Sporadic AccessViolationException on iteration GetNext
See original GitHub issueUsing FASTER 2.0.22 (we cannot update to 2.1.0 right now due to NuGet dependencies).
We have a custom compaction method which scans the log as follows:
fasterKv.Log.FlushAndEvict(true);
var firstDataAddress = default(long?);
var session = GetPooledSession();
try {
var alive = 0L;
using (var iter = fasterKv.Log.Scan(fasterKv.Log.BeginAddress, fasterKv.Log.TailAddress)) {
while (iter.GetNext(out var recordInfo) && !recordInfo.Tombstone) {
var spanByteAndMemory = iter.GetKey().Deserialize().ToSpanByteAndMemory();
keyConverter.FromSpanByte(ref spanByteAndMemory, out var key);
if (!isDeleted(in key)) {
if (!firstDataAddress.HasValue) {
firstDataAddress = fasterKv.Log.TailAddress;
}
session.Upsert(ref iter.GetKey(), ref iter.GetValue());
alive++;
} else {
session.Delete(ref iter.GetKey());
}
}
}
logger.Info("{count} alive cache entries found", alive);
}
finally {
ReleasePooledSession(session);
}
fasterKv.Log.ShiftBeginAddress(Math.Min(fasterKv.Log.SafeReadOnlyAddress, Math.Max(firstDataAddress.GetValueOrDefault(), fasterKv.Log.SafeReadOnlyAddress - (maxSizeBytes - maxSizeBytes / 5))), true);
This is running concurrently to other operations on the log in a ASP.NET MVC application.

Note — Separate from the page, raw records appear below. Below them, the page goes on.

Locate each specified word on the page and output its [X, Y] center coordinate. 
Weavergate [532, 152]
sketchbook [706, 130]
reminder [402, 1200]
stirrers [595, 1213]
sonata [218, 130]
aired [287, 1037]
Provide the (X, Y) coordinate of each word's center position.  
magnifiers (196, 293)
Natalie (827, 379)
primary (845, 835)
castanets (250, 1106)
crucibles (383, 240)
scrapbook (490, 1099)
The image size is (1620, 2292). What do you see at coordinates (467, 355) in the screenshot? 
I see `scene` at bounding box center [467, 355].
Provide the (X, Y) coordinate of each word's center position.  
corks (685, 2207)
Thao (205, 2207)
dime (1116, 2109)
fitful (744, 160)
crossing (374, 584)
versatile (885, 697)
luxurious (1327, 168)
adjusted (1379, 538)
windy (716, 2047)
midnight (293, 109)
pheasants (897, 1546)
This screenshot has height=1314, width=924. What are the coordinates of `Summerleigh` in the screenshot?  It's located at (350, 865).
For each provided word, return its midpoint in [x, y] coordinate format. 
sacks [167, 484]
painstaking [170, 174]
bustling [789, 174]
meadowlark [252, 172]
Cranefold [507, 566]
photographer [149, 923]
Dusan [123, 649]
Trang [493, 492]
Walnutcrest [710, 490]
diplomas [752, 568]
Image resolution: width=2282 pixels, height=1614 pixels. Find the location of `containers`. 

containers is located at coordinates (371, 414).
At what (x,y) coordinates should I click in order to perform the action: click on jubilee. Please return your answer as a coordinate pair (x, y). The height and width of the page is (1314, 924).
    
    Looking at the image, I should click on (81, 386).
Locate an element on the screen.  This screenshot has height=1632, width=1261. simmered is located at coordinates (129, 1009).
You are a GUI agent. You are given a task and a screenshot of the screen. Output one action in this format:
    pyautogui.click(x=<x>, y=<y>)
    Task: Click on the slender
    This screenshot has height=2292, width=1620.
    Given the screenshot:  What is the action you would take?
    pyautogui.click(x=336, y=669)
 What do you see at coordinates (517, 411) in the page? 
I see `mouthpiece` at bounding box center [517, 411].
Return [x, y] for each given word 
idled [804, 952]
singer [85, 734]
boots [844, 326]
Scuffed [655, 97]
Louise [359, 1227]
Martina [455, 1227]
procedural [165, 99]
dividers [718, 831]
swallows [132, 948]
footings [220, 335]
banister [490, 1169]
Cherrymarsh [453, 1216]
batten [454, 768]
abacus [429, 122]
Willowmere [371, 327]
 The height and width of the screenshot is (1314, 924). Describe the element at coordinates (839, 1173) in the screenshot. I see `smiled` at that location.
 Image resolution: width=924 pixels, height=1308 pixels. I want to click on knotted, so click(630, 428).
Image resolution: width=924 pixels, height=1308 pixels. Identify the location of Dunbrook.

On the server under load we get sporadic (but pretty frequent) AccessViolationException
in the iterator’s GetNext
:
Application: w3wp.exe
Framework Version: v4.0.30319
Description: The process was terminated due to an unhandled exception.
Exception Info: System.AccessViolationException
at FASTER.core.SpanByteVarLenStruct.GetLength(FASTER.core.SpanByte ByRef)
at FASTER.core.VariableLengthBlittableAllocator`2[[FASTER.core.SpanByte, FASTER.core, Version=1.0.0.0, Culture=neutral, PublicKeyToken=eb19722ac09e9af2],[FASTER.core.SpanByte, FASTER.core, Version=1.0.0.0, Culture=neutral, PublicKeyToken=eb19722ac09e9af2]].GetRecordSize(Int64)
at FASTER.core.VariableLengthBlittableScanIterator`2[[FASTER.core.SpanByte, FASTER.core, Version=1.0.0.0, Culture=neutral, PublicKeyToken=eb19722ac09e9af2],[FASTER.core.SpanByte, FASTER.core, Version=1.0.0.0, Culture=neutral, PublicKeyToken=eb19722ac09e9af2]].GetNext(FASTER.core.RecordInfo ByRef)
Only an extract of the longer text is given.